RECORDS FOR THIS TASK:
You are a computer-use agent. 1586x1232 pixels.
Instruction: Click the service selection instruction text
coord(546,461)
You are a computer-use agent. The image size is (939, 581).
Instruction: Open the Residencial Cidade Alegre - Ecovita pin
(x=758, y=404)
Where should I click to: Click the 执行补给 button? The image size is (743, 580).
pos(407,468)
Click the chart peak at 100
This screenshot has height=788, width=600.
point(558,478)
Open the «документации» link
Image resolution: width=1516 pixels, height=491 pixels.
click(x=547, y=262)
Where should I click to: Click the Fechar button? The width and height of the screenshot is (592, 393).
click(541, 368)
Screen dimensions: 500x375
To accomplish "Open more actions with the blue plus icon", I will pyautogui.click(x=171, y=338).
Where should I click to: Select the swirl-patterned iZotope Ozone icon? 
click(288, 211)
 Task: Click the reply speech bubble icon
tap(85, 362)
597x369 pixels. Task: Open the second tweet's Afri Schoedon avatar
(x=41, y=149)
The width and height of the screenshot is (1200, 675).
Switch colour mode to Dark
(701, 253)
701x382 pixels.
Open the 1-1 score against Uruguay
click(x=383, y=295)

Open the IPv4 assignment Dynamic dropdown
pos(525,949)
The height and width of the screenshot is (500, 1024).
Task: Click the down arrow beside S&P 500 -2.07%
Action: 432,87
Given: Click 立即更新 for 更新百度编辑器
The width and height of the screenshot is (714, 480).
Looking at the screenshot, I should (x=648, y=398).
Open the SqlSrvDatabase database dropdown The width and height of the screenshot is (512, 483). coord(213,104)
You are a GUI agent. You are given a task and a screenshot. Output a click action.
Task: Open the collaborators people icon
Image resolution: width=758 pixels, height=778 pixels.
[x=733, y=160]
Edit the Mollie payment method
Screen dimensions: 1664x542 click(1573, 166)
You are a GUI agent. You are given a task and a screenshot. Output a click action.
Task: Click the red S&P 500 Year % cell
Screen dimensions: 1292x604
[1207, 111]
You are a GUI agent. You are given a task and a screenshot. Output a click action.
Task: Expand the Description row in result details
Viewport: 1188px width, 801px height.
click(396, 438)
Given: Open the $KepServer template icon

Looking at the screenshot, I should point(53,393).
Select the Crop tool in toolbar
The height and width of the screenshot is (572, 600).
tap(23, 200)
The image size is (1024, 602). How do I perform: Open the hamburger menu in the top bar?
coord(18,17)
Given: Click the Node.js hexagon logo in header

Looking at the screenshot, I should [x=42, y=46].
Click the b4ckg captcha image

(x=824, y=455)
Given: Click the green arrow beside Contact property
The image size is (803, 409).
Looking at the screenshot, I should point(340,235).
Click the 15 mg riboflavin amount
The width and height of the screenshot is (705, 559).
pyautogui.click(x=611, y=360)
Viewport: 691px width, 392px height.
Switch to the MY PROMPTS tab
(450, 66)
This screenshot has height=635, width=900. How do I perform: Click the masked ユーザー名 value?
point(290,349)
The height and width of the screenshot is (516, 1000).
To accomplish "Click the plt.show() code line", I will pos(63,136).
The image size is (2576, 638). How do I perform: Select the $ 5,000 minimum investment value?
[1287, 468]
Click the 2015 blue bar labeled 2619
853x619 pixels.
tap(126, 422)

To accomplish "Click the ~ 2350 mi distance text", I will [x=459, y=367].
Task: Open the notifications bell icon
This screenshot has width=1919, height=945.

TASK STATEMENT:
Could you find each line in the entries that contains the string "blue" and copy it?

ANSWER SECTION:
To accomplish "Open more actions with the blue plus icon", I will pyautogui.click(x=171, y=338).
Click the 2015 blue bar labeled 2619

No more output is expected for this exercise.